### Exercise
The word "width" marks the lines to report; pull each of them from the listing.

### Source data
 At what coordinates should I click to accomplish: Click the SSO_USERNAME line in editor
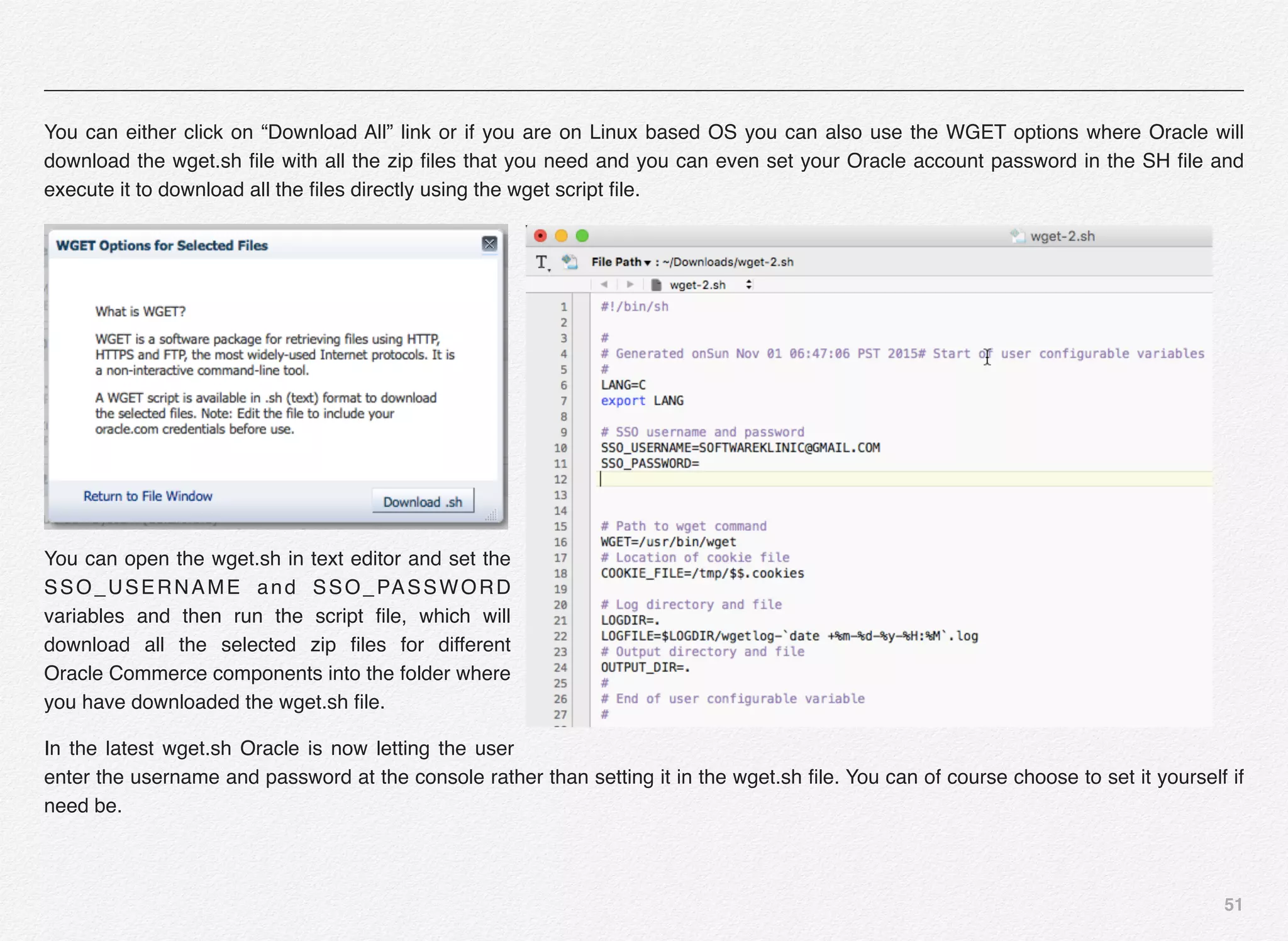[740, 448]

* * *

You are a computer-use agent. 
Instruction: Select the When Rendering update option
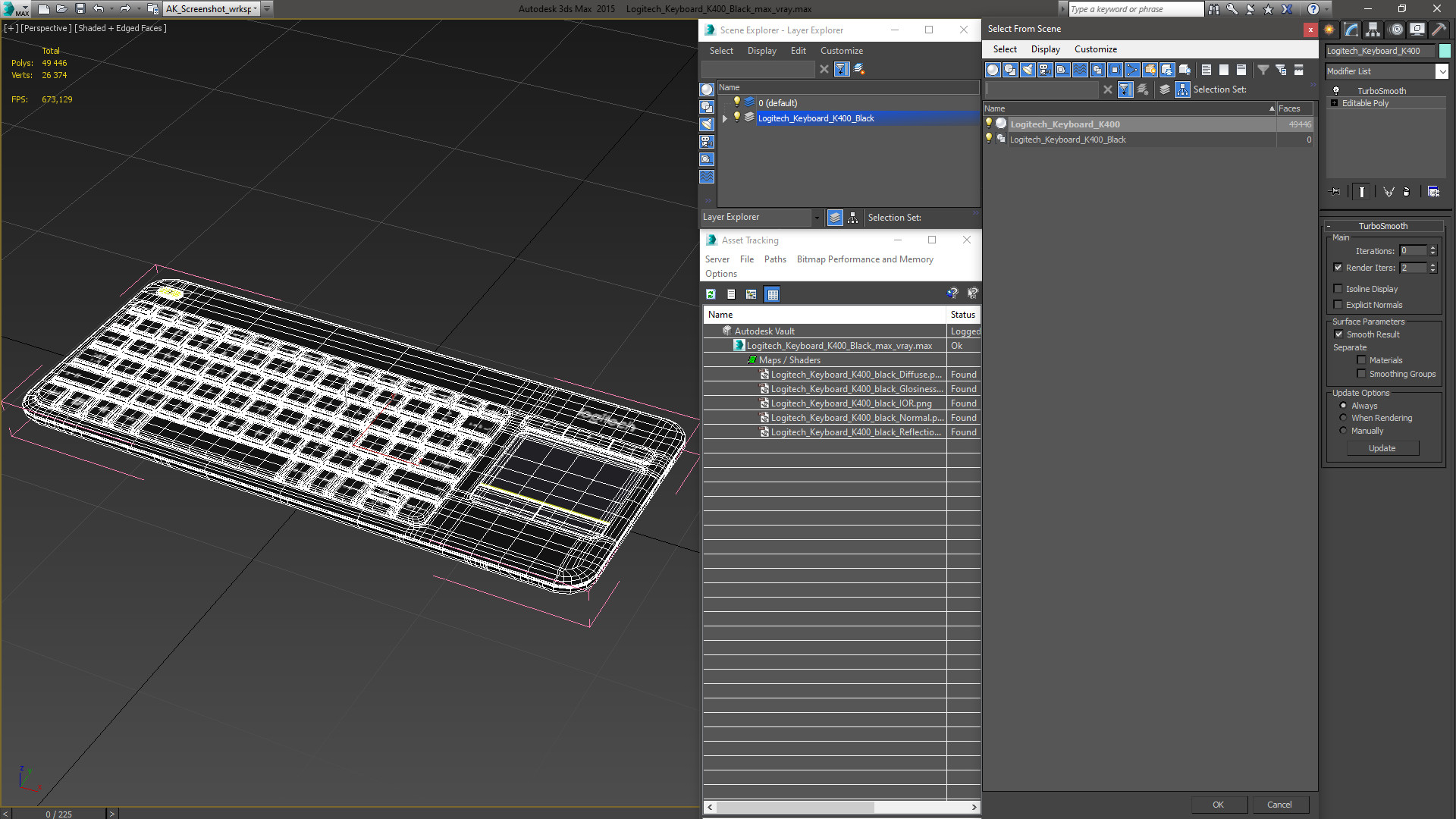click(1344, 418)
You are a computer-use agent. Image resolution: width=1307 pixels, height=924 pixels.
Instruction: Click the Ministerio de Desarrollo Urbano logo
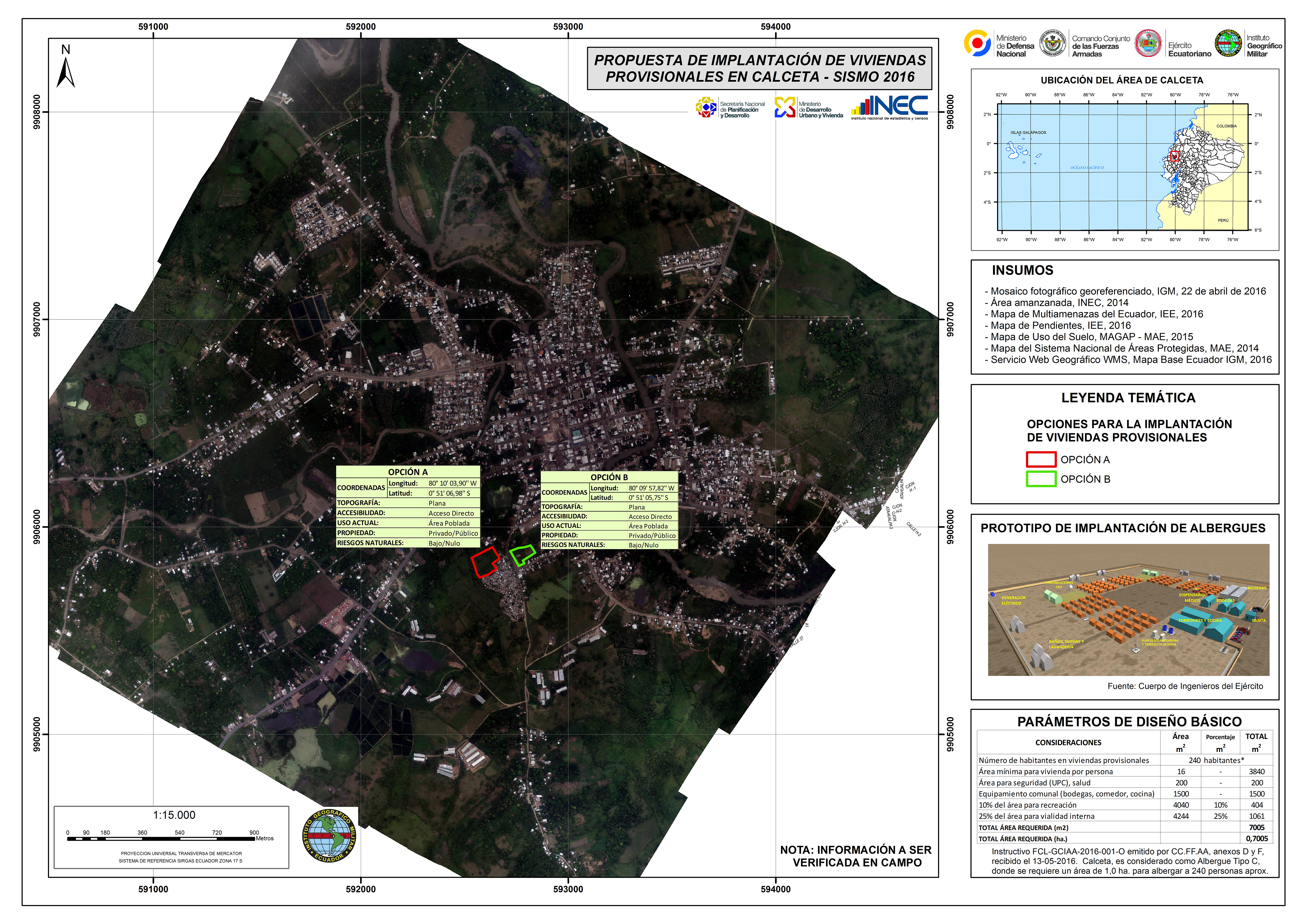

---

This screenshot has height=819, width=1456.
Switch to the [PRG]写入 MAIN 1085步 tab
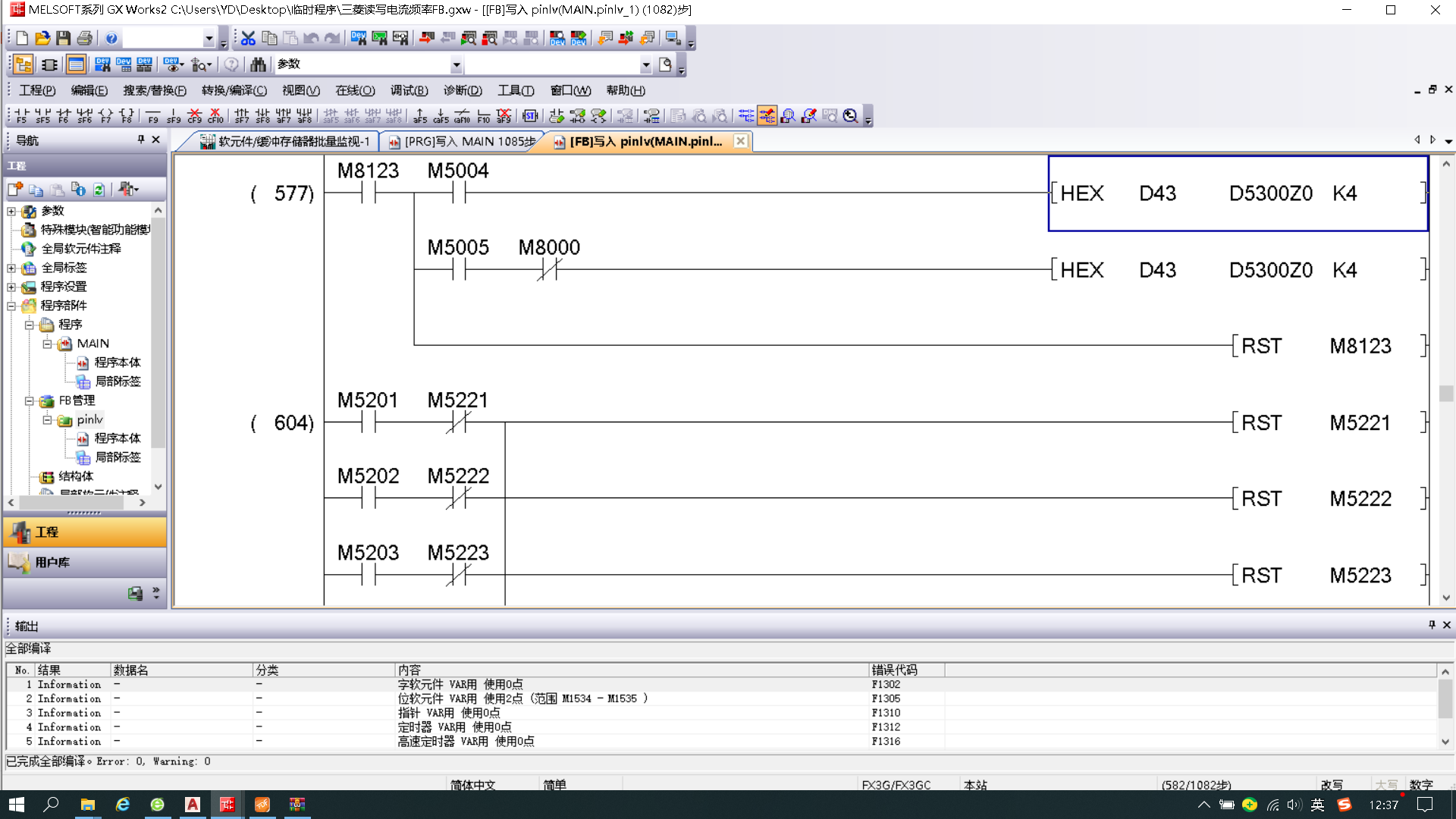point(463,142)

### Task result
You are a computer-use agent. Image resolution: width=1307 pixels, height=924 pixels.
This screenshot has height=819, width=1456.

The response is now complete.